### Task to complete
So that nothing is lost, write out all the lines below exactly.
+ + + + + + +
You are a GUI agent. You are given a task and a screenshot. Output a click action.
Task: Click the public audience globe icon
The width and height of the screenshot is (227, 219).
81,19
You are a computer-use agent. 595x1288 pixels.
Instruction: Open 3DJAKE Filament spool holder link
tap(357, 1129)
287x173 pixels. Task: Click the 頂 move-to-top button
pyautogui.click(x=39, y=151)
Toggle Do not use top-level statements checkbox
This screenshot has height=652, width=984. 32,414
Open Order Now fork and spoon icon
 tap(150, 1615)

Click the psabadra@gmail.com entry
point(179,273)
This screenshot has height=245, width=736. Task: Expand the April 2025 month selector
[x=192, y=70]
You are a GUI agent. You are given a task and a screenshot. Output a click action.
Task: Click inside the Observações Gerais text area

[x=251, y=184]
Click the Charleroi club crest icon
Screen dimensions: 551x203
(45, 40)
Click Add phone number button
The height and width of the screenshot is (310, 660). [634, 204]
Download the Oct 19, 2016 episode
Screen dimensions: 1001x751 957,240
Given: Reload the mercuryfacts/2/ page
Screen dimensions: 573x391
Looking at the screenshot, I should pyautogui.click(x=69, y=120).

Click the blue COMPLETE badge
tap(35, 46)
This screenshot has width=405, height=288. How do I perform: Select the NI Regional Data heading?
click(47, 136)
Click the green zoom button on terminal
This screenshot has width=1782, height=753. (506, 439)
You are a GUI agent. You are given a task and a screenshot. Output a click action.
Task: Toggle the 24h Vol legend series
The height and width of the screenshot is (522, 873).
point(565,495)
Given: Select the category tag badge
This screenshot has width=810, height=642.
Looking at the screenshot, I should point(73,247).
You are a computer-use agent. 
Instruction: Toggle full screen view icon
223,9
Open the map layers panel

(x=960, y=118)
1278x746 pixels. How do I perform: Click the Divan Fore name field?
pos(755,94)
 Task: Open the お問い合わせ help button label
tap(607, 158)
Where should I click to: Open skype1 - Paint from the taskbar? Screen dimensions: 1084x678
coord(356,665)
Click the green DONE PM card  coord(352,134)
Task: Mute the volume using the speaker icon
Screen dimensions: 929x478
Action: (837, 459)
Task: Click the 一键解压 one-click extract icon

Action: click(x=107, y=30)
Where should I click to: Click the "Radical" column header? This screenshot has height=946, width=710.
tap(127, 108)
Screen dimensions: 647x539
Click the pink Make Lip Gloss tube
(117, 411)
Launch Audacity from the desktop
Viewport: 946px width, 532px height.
+ + + + + + +
### Output of the task
You are a GUI agent. You are given a task and a screenshot. Output a click action.
Task: Click the public audience globe icon
The width and height of the screenshot is (227, 219).
81,19
You are a computer-use agent. 595x1288 pixels.
Instruction: Open 3DJAKE Filament spool holder link
tap(357, 1129)
287x173 pixels. Task: Click the 頂 move-to-top button
pyautogui.click(x=39, y=151)
Toggle Do not use top-level statements checkbox
This screenshot has height=652, width=984. 32,414
Open Order Now fork and spoon icon
 tap(150, 1615)

Click the psabadra@gmail.com entry
point(179,273)
This screenshot has height=245, width=736. Task: Expand the April 2025 month selector
[x=192, y=70]
You are a GUI agent. You are given a task and a screenshot. Output a click action.
Task: Click inside the Observações Gerais text area

[x=251, y=184]
Click the Charleroi club crest icon
Screen dimensions: 551x203
(45, 40)
Click Add phone number button
The height and width of the screenshot is (310, 660). [634, 204]
Download the Oct 19, 2016 episode
Screen dimensions: 1001x751 957,240
Given: Reload the mercuryfacts/2/ page
Screen dimensions: 573x391
Looking at the screenshot, I should pyautogui.click(x=69, y=120).

Click the blue COMPLETE badge
tap(35, 46)
This screenshot has width=405, height=288. How do I perform: Select the NI Regional Data heading?
click(47, 136)
Click the green zoom button on terminal
This screenshot has width=1782, height=753. (506, 439)
You are a GUI agent. You are given a task and a screenshot. Output a click action.
Task: Toggle the 24h Vol legend series
The height and width of the screenshot is (522, 873).
point(565,495)
Given: Select the category tag badge
This screenshot has width=810, height=642.
Looking at the screenshot, I should point(73,247).
You are a computer-use agent. 
Instruction: Toggle full screen view icon
223,9
Open the map layers panel

(x=960, y=118)
1278x746 pixels. How do I perform: Click the Divan Fore name field?
pos(755,94)
 Task: Open the お問い合わせ help button label
tap(607, 158)
Where should I click to: Open skype1 - Paint from the taskbar? Screen dimensions: 1084x678
coord(356,665)
Click the green DONE PM card  coord(352,134)
Task: Mute the volume using the speaker icon
Screen dimensions: 929x478
Action: (837, 459)
Task: Click the 一键解压 one-click extract icon

Action: click(x=107, y=30)
Where should I click to: Click the "Radical" column header? This screenshot has height=946, width=710.
tap(127, 108)
Screen dimensions: 647x539
Click the pink Make Lip Gloss tube
(117, 411)
Launch Audacity from the desktop
Viewport: 946px width, 532px height.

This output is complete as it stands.